El desprecio en el congreso: caballos de honor y políticos de paja.
Contraesquina Política.
Por: Fernando Martinez Plascencia.
Coatzacoalcos Ver., a 25 de abril del 2026.
A quinientos años de que los primeros cascos golpearan la tierra de Zempoala, marcando un hito histórico y cultural en Veracruz, la historia parece no importarle a nadie.

La reciente visita de la comunidad ecuestre a la Cámara de Diputados de Veracruz no fue solo un acto de presencia; fue un recordatorio de que las tradiciones son el alma de un pueblo, lamentablemente, se toparon con una pared en forma de cristal; legisladores que ven más por su futuro en la encuesta que por el pasado y presente de sus representados.
Es una ironía dolorosa que quienes dicen ser “representantes del pueblo” abandonaran el Salón del Pleno justo cuando el sector ecuestre se disponía a fijar su postura, este gesto cínico no es una simple coincidencia de agenda; es un síntoma de una patología política que padece nuestra entidad.
Los diputados locales parecen estar más concentrados en el ajedrez sucesorio del 2027, que en el estruendo de los caballos que exigen reconocimiento como Patrimonio Cultural.

Bajo las directrices de la gobernadora Rocío Nahle, la “fiebre de las encuestas” ha nublado la visión de los diputados, hoy, el servicio público está convertido en una pasarela para el siguiente cargo, y ante esto, el ciudadano deja de ser una prioridad para convertirse en una estadística estorbosa.
Los integrantes del sector ecuestre no pedían dádivas, buscaban apoyo para el fomento al turismo ecuestre, un motor económico que une la tradición con la sustentabilidad, ignorar a este gremio es ignorar una veta de desarrollo para el estado, mientras los legisladores se pelean por privilegios y cuotas de poder, desprecian una actividad que genera empleos y preserva la identidad veracruzana.
El respeto se gana con la escucha, pero en el Congreso de Veracruz, desgraciadamente, el oído está cerrado para todo lo que no huela a campaña electoral.
No debemos olvidar el origen del poder; los impuestos, esos “enormes salarios” y los privilegios de los que gozan los diputados no son gratuitos, son un contrato social que exige, como mínimo, la decencia de escuchar, ver el recinto legislativo vacío ante la llegada de la gente de a caballo es un insulto a la dignidad de quienes trabajan la tierra y mantienen viva la herencia de Cortés y de los jinetes mexicanos.

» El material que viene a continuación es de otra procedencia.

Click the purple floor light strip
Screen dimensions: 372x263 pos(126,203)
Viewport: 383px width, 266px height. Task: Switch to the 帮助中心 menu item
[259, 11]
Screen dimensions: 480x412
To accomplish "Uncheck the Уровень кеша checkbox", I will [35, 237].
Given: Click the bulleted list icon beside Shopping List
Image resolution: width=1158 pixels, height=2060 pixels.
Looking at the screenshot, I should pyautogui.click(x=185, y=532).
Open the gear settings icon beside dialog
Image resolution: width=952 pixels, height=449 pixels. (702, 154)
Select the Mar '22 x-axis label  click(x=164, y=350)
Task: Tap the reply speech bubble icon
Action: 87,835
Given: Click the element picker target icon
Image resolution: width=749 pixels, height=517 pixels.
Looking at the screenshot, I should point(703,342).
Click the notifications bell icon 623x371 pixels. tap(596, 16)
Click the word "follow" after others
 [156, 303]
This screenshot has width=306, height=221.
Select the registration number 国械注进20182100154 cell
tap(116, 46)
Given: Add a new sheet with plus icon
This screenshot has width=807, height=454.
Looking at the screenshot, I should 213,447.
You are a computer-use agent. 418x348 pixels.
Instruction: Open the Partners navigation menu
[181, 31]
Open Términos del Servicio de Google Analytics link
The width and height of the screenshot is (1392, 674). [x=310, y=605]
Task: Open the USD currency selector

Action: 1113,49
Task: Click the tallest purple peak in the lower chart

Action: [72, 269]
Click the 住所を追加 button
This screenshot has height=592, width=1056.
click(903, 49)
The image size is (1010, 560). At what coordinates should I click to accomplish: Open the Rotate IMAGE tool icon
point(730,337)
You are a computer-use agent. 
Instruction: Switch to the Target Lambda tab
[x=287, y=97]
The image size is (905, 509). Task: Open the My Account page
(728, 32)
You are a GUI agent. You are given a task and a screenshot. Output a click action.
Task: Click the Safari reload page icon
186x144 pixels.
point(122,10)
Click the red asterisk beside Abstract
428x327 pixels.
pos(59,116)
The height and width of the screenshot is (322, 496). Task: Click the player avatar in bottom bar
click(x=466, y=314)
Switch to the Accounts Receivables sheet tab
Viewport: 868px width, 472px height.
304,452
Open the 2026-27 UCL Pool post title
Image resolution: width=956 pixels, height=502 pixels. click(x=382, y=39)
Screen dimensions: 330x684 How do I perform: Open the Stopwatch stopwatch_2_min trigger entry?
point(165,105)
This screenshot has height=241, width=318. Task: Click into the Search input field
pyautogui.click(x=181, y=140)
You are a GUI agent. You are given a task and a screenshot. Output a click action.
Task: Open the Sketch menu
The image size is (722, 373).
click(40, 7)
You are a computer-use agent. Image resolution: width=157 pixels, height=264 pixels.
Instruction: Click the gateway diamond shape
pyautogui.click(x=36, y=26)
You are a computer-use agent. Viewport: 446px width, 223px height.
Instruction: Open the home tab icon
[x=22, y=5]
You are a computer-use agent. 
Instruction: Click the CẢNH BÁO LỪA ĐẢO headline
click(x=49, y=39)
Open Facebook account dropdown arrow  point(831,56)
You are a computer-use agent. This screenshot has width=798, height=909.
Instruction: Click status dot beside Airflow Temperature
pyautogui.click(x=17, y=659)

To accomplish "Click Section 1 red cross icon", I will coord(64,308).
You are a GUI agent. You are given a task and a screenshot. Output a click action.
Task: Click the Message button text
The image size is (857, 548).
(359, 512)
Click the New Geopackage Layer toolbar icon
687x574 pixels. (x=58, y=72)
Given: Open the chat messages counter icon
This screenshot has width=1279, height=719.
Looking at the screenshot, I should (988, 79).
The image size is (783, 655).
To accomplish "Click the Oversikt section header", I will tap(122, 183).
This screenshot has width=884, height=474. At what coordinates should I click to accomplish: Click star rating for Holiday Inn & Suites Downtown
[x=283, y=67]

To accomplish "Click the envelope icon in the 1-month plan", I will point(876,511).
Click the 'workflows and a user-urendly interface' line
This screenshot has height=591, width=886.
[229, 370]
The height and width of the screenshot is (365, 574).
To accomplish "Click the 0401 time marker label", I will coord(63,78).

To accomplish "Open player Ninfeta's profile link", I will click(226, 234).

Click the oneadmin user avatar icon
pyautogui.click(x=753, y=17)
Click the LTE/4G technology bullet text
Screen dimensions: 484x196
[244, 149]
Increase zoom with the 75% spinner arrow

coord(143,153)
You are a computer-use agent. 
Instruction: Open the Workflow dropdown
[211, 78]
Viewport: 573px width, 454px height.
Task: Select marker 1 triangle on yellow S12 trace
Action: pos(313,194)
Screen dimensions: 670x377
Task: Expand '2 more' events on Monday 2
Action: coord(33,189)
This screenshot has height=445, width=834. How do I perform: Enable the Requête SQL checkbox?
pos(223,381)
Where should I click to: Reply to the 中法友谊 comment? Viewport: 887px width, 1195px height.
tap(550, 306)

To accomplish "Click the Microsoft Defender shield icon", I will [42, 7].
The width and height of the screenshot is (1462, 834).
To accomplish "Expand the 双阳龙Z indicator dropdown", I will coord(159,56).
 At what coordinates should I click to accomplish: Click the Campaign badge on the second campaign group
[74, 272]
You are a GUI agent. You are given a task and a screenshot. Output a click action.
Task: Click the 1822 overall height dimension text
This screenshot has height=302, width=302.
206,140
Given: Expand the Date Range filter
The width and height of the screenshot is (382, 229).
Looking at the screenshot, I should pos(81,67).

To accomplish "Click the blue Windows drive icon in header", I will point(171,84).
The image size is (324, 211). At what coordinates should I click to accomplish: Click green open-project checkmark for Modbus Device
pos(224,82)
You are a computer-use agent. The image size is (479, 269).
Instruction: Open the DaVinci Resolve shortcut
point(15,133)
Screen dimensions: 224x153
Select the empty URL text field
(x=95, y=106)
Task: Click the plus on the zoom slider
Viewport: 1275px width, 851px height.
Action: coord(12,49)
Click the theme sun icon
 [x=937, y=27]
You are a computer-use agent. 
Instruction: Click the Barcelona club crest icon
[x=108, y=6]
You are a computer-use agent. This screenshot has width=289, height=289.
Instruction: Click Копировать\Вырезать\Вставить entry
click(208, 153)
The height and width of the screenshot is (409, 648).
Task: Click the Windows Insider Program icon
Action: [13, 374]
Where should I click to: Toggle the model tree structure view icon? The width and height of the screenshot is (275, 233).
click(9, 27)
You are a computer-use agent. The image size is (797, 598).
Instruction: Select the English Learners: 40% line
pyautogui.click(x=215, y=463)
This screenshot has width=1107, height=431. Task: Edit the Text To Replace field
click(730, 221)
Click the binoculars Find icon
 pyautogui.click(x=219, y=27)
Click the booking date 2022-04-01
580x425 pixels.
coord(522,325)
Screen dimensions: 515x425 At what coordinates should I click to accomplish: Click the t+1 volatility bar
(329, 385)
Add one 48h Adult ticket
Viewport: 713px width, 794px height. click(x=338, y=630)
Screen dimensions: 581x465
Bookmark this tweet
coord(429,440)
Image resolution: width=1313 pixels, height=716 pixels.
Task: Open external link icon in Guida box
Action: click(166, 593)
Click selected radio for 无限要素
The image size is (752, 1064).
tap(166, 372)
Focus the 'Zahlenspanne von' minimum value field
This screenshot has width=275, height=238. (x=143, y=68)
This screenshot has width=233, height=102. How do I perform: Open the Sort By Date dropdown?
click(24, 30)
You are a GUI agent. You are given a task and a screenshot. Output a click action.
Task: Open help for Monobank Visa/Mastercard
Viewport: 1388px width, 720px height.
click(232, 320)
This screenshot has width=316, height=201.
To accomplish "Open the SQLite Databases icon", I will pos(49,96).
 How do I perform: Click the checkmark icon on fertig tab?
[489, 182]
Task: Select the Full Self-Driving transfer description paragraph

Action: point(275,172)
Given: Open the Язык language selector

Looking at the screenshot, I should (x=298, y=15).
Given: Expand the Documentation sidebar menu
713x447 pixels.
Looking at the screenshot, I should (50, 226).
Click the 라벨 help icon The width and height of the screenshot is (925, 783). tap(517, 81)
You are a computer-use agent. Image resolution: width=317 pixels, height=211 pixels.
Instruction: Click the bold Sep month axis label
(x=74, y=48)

Veracruz no necesita de diputados aplastados en sus curules, y que huyen cuando el pueblo alza la voz, necesitamos representantes con la misma templanza y gallardía que aquellos que montan a caballo.
Si los diputados actuales no son capaces de bajarse de su pedestal de soberbia para atender a la tradición, quizá el pueblo, en ese 2027 que tanto les obsesiona, decida que es momento de que ellos también abandonen definitivamente el recinto legislativo. Al tiempo.